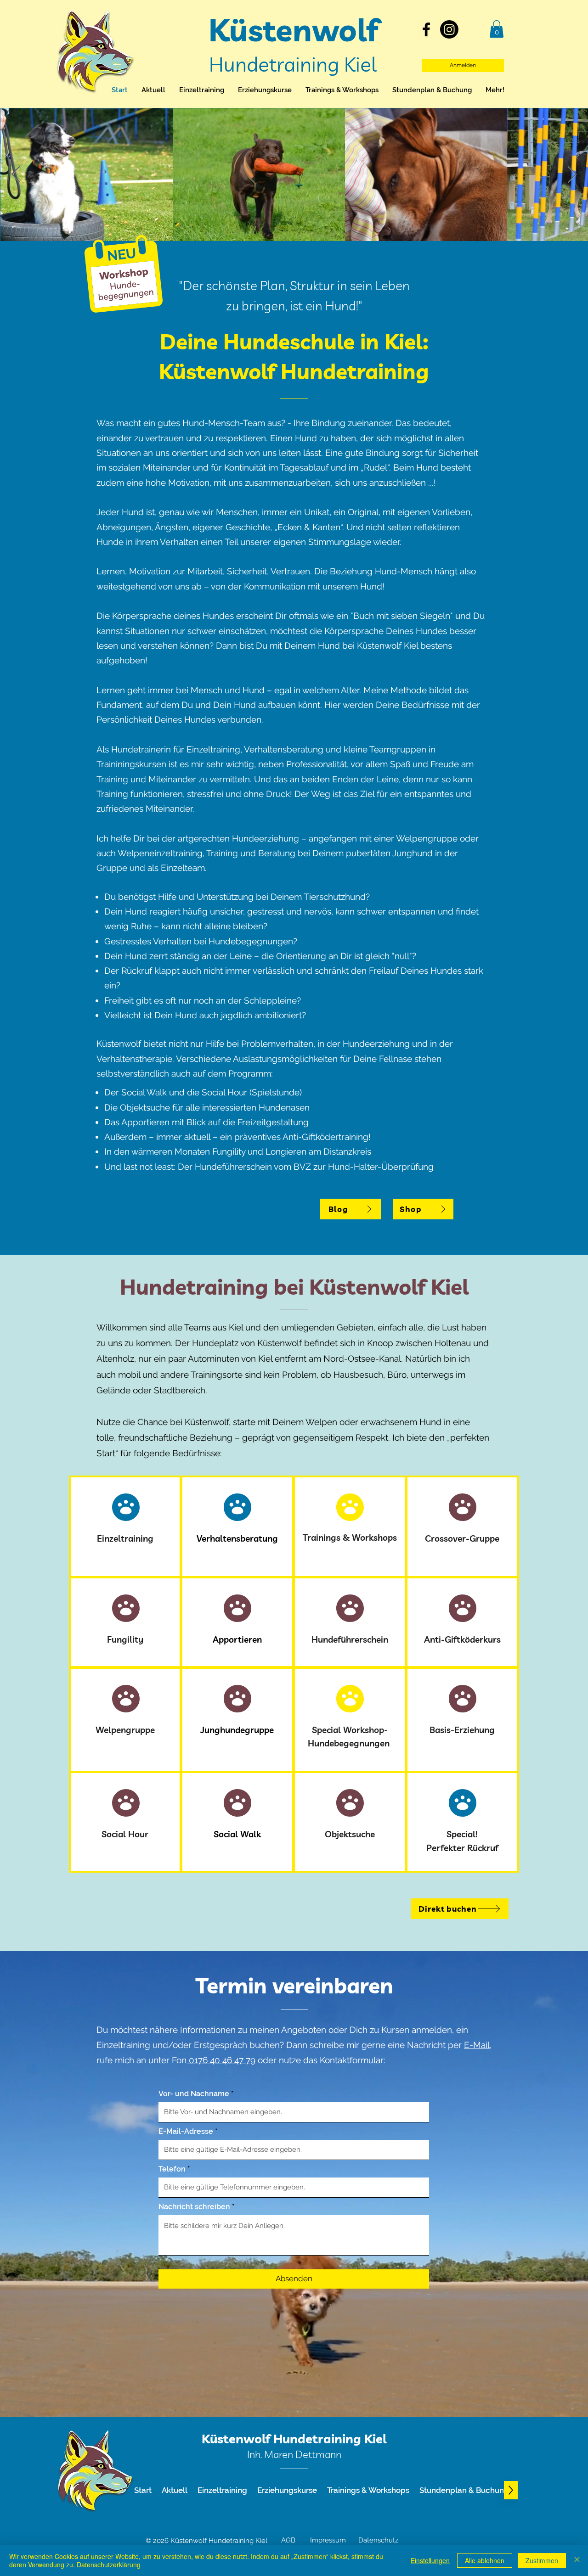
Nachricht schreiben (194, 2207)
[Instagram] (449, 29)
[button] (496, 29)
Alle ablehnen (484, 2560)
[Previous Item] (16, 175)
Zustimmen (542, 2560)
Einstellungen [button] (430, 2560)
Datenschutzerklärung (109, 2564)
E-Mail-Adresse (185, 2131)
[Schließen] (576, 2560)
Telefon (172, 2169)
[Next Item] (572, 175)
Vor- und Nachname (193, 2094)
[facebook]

| Your goal |
Only the lines from the start of the records to the one containing "Vor- und Nachname (193, 2094)" should be repeated, exactly and with both ends kept; drop any pictures.

| The completed task |
Nachricht schreiben (194, 2207)
[Instagram] (449, 29)
[button] (496, 29)
Alle ablehnen (484, 2560)
[Previous Item] (16, 175)
Zustimmen (542, 2560)
Einstellungen [button] (430, 2560)
Datenschutzerklärung (109, 2564)
E-Mail-Adresse (185, 2131)
[Schließen] (576, 2560)
Telefon (172, 2169)
[Next Item] (572, 175)
Vor- und Nachname (193, 2094)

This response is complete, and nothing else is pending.